A problem like this is a memory bound problem. There is not enough compute density per byte to give the possibility for it to be compute bound. Given that observation, our goal as a CUDA programmer should be, if possible, to load the data from global memory only once.
With 32 columns, we can assign a warp to efficiently load each row of that data. The next question will be how many warps (or warp-loads) do I need to saturate my GPU (which you haven’t indicated.) Let’s pretend we have a v100. That GPU has 80 SMs, each of which can handle 2048 threads or 64 warps. To saturate that GPU, I need (or may need as many as) 80x64 warps, or 5120 warps. If we take your total warp-loads (12,000) and divide by 5120, we have 2-3 loads per warp. Therefore I would have each warp do 2-3 loads, perform its reduction on those 2-3 column elements directly, then perform the remaining reductions as much as possible in shared memory. Therefore instead of dividing your matrix initially into 24 sub matrices, on a v100 I would consider a larger number, like 12000/3 = 4000 sub matrices. Assign a warp to each sub-matrix. Since each threadblock will have up to 32 warps, those 32 warps can then cooperate in shared memory to create a partial reduction result for 32*3 = 96 rows at a time. Therefore you will need around 100-160 threadblocks. These threadblocks will all produce a partial result, which will need to be combined in some fashion in a 2nd reduction phase. Canonical methods for this would be to either write the partial results to global memory and have a second phase reduction, or use atomics at the end of the block reduction to do it in a single kernel launch, or use CG to do it all in a single kernel launch.
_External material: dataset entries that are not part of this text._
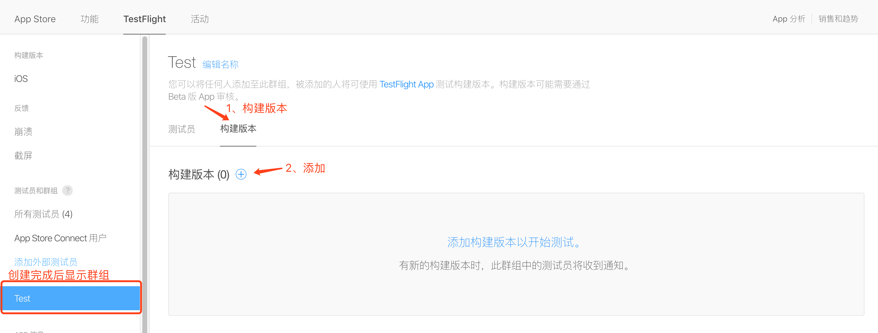Click the question mark help icon next to 测试员和群组
The height and width of the screenshot is (333, 878).
pos(67,190)
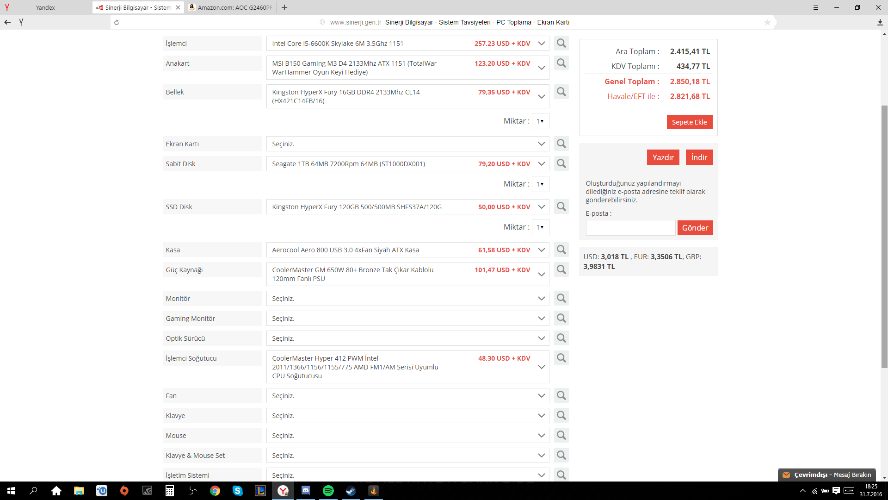Viewport: 888px width, 500px height.
Task: Open the Bellek Miktar quantity dropdown
Action: pyautogui.click(x=540, y=121)
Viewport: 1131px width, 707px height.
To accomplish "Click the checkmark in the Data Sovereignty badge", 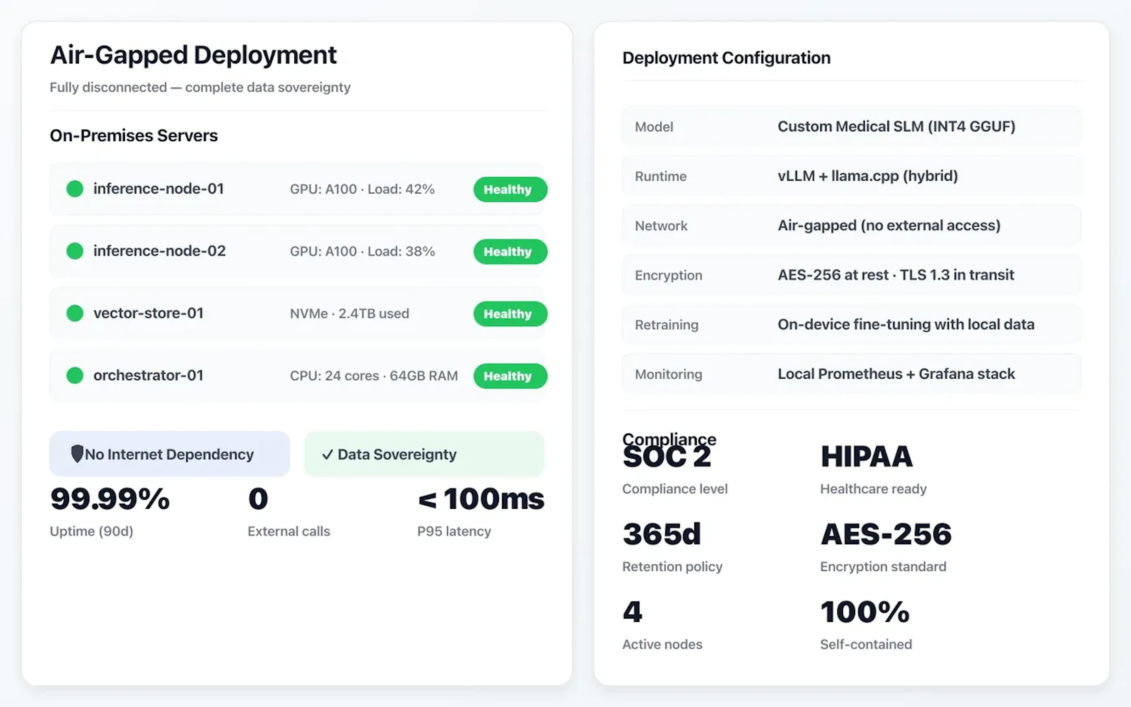I will [x=328, y=454].
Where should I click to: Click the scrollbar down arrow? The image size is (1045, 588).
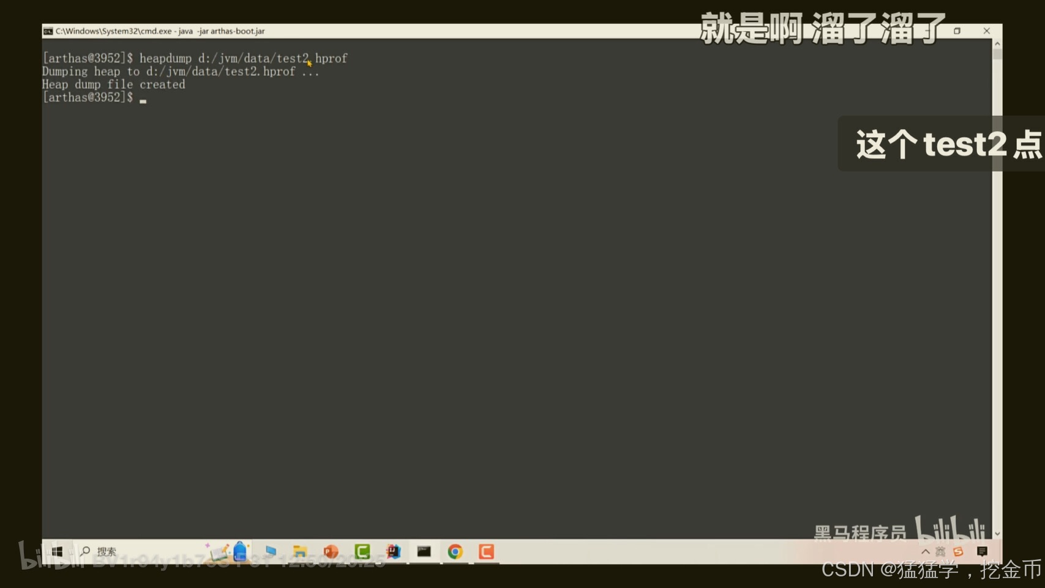point(998,533)
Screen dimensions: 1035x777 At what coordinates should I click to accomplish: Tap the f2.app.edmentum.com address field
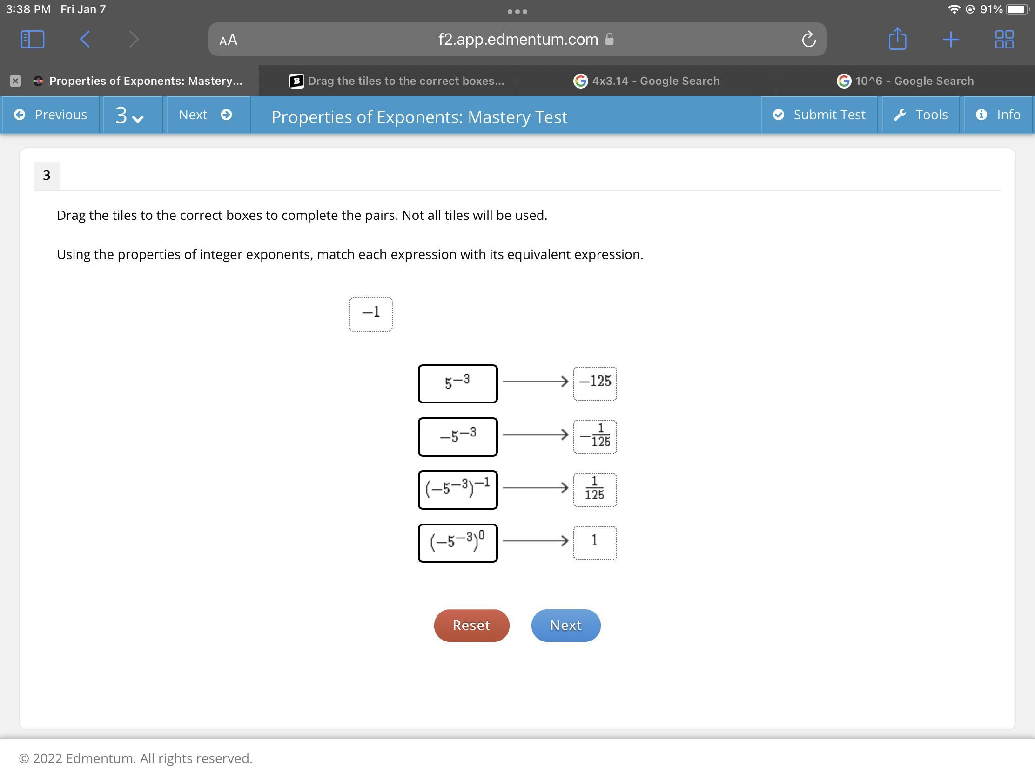518,39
The dependency of each column on the previous is certainly going to make this harder, but if possible you want to partially break that dependency, so that much of the work can be done in parallel. For example, suppose you want the result for each column to be the maximum of that column and the previous column. I would consider finding the max of each column first, then finding the necessary cumulative max, so that much of the work can be done in parallel.
A final note: the suggestion to use 4000 sub-matrices might seem like a lot. I’m fairly sure 24 is too small of a subdivision (for a v100). With appropriate code design, you can make this an adjustable parameter, and find out at which point you achieve best performance using a “shmoo” - re-run your code many times with different settings for the number of sub-matrices. For people who are looking for the last ounce of performance, this is a common technique.